• **AUFGABE 1**
Welche Kapazität pro Jahr hat laut dem Textauszug zur amerikanischen Energiepolitik der LNG-Hafen in Krk?
• **AUFGABE 2**
Zähle alle Staaten auf, die der Textauszug zur amerikanischen Energiepolitik ausdrücklich mit Namen nennt.
• **AUFGABE 3**
Gib aus dem Textauszug zur amerikanischen Energiepolitik wortgetreu die Stelle aus, die bei den Worten „Wie weiter für“ beginnt und nach „erneuerbare Energien handelt.“ aufhört.
++++ TEXTAUSZUG ++++
Wie weiter für die amerikanische Energiepolitik?

In der aktuellen Vereinbarung konnte die Bundesregierung noch einen zweiten Akzent setzen, der durchaus bemerkenswert ist. Zukünftig sind Zuwendungen der EU und der Bundesregierung für die osteuropäischen Energieprojekte daran gekoppelt, dass es sich um Infrastrukturen für erneuerbare Energien handelt.

Bisher vergab Brüssel die großzügigen Zuschüsse aus strategischen Töpfen wie "Connecting Europe" dafür, neue Infrastrukturen für Erdgas in den mittelosteuropäischen Staaten zu schaffen, die kompatibel mit dem amerikanischen Interesse waren, mehr Flüssiggas (LNG) aus der amerikanischen Fracking-Förderung anzulanden.

Seit dem Jahr 2010 verfolgt die Energiepolitik der USA das Ziel, einen Korridor aus Infrastrukturen durch diejenigen osteuropäischen Staaten zu schaffen, die traditionell einen sehr hohen Anteil an Importen aus Russland hatten. Die Vorreiterfunktion dabei hatte Polen übernommen, das sich selbst mit dem Visegrad+-Bündnis als ein Verteiler für Erdgas etablieren will.

Inzwischen nennt sich der Zusammenschluss "Drei-Meere-Initiative" und reicht vom Baltikum bis nach Kroatien am Mittelmeer und Bulgarien und Rumänien am Schwarzen Meer. An den Küsten wurden mit EU-Unterstützung LNG-Häfen gebaut. Im Januar wurde der LNG-Hafen im kroatischen Krk eröffnet, der unmittelbar Fracking-Gas aus den USA abnahm. Die dortige Kapazität beträgt immerhin 2,6 Milliarden Kubikmeter pro Jahr, was aktuell dem gesamten kroatischen Verbrauch entspricht.

Kai Olaf Lang von der Stiftung Wissenschaft und Politik (SWP) sieht in dem "fortgesetzten und intensivierten Engagement der USA in dem Format" ganz klar geostrategisch geprägte Motive, Leitmotiv für die USA sei der globale Wettbewerb mit Russland und China. Die Drei-Meere-Initiative eröffne den USA neue Möglichkeiten, mit Staaten der Region bei wirtschaftlichen oder infrastrukturbezogenen Themen zusammenzuarbeiten.
++++ AUSGEWÄHLTE EINTRÄGE ++++
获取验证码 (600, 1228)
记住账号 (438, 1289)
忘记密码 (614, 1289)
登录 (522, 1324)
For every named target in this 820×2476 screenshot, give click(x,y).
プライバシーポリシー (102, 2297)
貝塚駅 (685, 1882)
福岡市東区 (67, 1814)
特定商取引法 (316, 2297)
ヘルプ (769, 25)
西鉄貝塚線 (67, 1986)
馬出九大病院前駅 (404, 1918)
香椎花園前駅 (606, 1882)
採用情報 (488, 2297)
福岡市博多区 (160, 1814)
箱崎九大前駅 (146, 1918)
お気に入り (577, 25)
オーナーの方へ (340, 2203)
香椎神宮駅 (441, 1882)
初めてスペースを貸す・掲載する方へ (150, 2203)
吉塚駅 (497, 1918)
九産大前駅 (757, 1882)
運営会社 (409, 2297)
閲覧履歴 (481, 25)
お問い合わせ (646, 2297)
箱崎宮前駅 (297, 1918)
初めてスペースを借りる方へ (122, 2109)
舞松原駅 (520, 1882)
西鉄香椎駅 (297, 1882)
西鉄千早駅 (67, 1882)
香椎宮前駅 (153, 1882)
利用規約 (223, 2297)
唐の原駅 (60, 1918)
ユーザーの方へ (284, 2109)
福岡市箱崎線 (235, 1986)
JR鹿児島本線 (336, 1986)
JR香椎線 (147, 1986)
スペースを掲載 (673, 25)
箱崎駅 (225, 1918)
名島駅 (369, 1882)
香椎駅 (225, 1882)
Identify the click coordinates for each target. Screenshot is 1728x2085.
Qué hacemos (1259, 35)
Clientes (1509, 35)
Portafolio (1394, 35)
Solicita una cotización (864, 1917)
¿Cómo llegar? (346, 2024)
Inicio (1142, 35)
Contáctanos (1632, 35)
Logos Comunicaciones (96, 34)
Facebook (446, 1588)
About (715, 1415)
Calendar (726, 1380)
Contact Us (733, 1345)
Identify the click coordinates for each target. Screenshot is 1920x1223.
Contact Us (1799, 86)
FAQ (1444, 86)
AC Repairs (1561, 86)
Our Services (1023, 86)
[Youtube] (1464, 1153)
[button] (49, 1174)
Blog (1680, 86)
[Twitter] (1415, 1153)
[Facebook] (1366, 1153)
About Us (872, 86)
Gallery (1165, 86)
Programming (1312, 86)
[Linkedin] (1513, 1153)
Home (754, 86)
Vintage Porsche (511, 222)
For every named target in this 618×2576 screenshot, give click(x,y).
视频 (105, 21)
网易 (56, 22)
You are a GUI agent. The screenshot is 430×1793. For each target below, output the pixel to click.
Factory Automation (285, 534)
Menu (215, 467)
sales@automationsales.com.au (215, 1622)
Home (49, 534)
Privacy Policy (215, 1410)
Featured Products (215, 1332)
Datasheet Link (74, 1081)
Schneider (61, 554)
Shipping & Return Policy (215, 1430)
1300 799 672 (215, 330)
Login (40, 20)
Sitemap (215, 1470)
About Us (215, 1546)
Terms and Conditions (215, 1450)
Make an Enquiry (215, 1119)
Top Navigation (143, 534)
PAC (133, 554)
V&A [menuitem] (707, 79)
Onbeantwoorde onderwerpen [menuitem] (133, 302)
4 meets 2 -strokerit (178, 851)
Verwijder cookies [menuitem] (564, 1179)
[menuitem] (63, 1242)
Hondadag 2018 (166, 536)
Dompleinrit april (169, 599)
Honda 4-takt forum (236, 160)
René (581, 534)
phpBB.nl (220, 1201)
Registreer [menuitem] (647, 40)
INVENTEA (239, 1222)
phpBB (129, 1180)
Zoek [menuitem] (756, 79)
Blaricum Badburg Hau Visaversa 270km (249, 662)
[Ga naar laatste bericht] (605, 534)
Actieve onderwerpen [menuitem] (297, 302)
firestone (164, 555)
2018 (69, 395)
++++
• **LÖSUNG 1**
2,6 Milliarden Kubikmeter pro Jahr

• **LÖSUNG 2**
USA, Russland, Polen, Kroatien, Bulgarien, Rumänien, China

• **LÖSUNG 3**
Wie weiter für die amerikanische Energiepolitik?

In der aktuellen Vereinbarung konnte die Bundesregierung noch einen zweiten Akzent setzen, der durchaus bemerkenswert ist. Zukünftig sind Zuwendungen der EU und der Bundesregierung für die osteuropäischen Energieprojekte daran gekoppelt, dass es sich um Infrastrukturen für erneuerbare Energien handelt.